Autophagy in Health, Disease and Longevity

Autophagy is an evolutionary conserved eukaryotic bulk degradation pathway that results in regulated cellular clearance and secures cellular survival. Autophagic dysfunction has been found to be associated with various human diseases including cancer and neurodegeneration. Aiming to develop therapeutics capable to cure age-related human diseases, the molecular details of autophagy are now becoming understood.

We identified the human WIPI gene family (WIPI-1, -2, -3, and -4) and have begun to establish that WIPI genes are aberrantly expressed in a variety of human cancers (Proikas-Cezanne et al., Oncogene 2004). Using biochemical techniques coupled with confocal and electron microscopy we have demonstrated that WIPI-1 (Atg18 in S. cerevisiae) specifically binds PI(3)P at the onset of autophagy and is essential for autophagosome formation. Upon binding to PI(3)P, WIPI-1 protein accumulation at autophagosomal membranes (WIPI-1 puncta-formation) can be visualized by fluorescent microscopy, representing a novel monitoring system for mammalian autophagy.
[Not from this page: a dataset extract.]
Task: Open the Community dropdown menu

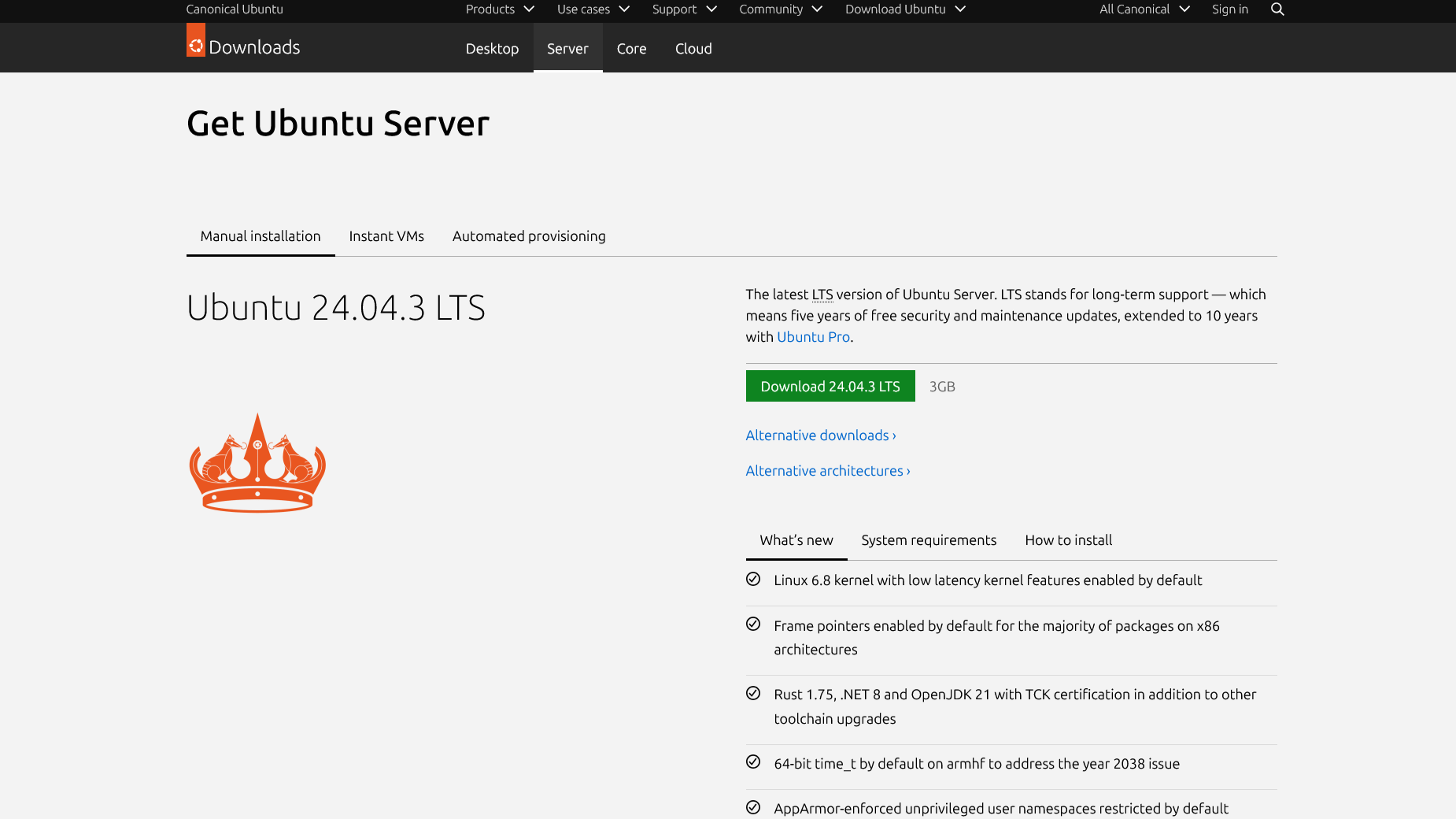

We have started to employ the WIPI-1 puncta-formation assay for automated high content screening purposes and found that this assay is suitable for drug and siRNA screening approaches, as well as for high through-put analyses of mammalian autophagy. Currently, we are assigning a biological function to all of the different human WIPI family members and wish to unravel the signaling network regulating WIPI-meditaed autophagy as well as the WIPI interactome. We aim to target the autophagic activity in human diseases by modulating WIPI gene expression and WIPI protein activity.

Established methods and competences

WIPI puncta-formation assay, mammalian autophagy assays, longevity assays, fluorescence-based automated high content and high through-put image aqusition and analyses, confocal laser microscopy, in vivo cell imaging, protein-lipid binding assay, yeast 2-hybrid screening, no-hybrids screening, 2-dimensional phospho-peptide mapping and phosphoamino acid analyses, immunoprecipitation, in vitro protein kinase assays, protein purification, cDNA library generation, site-directed mutagenesis, gene silencing.

Model systems

Primary mouse and human cells, human tumor cell lines, C. elegans, M. musculus (in cooperations), S. cerevisiae (in cooperations), human iPS (in cooperation).